===== READING PASSAGE

On Fri, Jan 11, 2008 at 10:19:51AM -0500, Tom Lane wrote: >Given that the world is going to IPv6 in a few years whether you like it >or not, that seems pretty darn short-sighted to me. Well, a native IPv6 type would also be nice; inet is ridiculously bloated for both IPv4 *and* IPv6. Mike Stone
Michael Stone <mstone+postgres@mathom.us> writes: > Well, a native IPv6 type would also be nice; inet is ridiculously > bloated for both IPv4 *and* IPv6. Nonsense. 3 bytes overhead on a 16-byte address is not "ridiculously bloated", especially if you want a netmask with it. regards, tom lane
On Fri, 11 Jan 2008 15:07:38 -0500 Tom Lane <tgl@sss.pgh.pa.us> wrote: > Michael Stone <mstone+postgres@mathom.us> writes: > > Well, a native IPv6 type would also be nice; inet is ridiculously > > bloated for both IPv4 *and* IPv6. > > Nonsense. 3 bytes overhead on a 16-byte address is not "ridiculously > bloated", especially if you want a netmask with it. Besides, there are many cases where you want to track both ipv4 and ipv6 for the same purpose and requiring two different fields would be less than ideal. -- D'Arcy J.M. Cain <darcy@druid.net> | Democracy is three wolves http://www.druid.net/darcy/ | and a sheep voting on +1 416 425 1212 (DoD#0082) (eNTP) | what's for dinner.

==========

== STATED GOAL A ==
Answer these questions about the thread:
(i) What does Michael Stone say would also be nice to have?
(ii) How many bytes of overhead on a 16-byte address does Tom Lane cite?
(iii) In the last message, what would be less than ideal when tracking both ipv4 and ipv6 for the same purpose?

===== EXERCISE INPUTS

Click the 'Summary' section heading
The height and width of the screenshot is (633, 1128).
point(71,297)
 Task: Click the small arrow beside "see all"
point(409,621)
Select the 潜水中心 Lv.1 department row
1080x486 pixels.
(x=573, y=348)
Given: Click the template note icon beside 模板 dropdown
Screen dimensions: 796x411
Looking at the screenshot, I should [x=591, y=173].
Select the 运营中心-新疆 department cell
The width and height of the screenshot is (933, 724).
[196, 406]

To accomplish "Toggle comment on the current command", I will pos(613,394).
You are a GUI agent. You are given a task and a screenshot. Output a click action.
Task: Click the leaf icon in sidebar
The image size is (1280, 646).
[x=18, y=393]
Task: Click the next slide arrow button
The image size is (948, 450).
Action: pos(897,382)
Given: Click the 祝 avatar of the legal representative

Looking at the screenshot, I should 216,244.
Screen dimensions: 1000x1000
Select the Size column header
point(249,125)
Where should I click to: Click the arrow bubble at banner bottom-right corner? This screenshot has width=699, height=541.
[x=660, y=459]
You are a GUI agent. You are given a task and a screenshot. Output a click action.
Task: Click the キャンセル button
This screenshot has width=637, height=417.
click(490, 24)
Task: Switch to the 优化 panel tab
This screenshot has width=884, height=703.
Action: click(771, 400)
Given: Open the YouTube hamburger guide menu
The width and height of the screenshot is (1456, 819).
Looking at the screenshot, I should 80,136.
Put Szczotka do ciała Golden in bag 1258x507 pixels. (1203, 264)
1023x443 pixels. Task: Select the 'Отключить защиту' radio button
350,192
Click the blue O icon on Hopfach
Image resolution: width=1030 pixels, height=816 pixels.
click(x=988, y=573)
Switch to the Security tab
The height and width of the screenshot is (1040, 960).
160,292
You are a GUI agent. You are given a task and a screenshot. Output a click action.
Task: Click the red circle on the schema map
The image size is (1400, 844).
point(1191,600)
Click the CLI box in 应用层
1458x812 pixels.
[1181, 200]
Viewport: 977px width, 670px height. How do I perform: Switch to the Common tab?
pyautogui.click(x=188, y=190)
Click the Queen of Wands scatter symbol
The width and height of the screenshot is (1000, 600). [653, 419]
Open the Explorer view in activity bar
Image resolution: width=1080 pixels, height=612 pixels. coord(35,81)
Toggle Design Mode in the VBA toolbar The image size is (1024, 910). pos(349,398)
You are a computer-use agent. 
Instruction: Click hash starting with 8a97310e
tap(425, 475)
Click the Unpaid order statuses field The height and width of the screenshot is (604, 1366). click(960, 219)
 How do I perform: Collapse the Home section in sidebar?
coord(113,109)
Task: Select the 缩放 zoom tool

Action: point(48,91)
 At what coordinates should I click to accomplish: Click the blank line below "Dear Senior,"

==========

== STATED GOAL B ==
Update the records from the line with "Given: Click the template" to the line with "I will pos(613,394).", replacing "dropdown" with "menu" and keeping everything else unchanged. Return only those lines.

== WORKED SOLUTION A ==
(i) A native IPv6 type.
(ii) 3 bytes.
(iii) Requiring two different fields.

== WORKED SOLUTION B ==
Given: Click the template note icon beside 模板 menu
Screen dimensions: 796x411
Looking at the screenshot, I should [x=591, y=173].
Select the 运营中心-新疆 department cell
The width and height of the screenshot is (933, 724).
[196, 406]

To accomplish "Toggle comment on the current command", I will pos(613,394).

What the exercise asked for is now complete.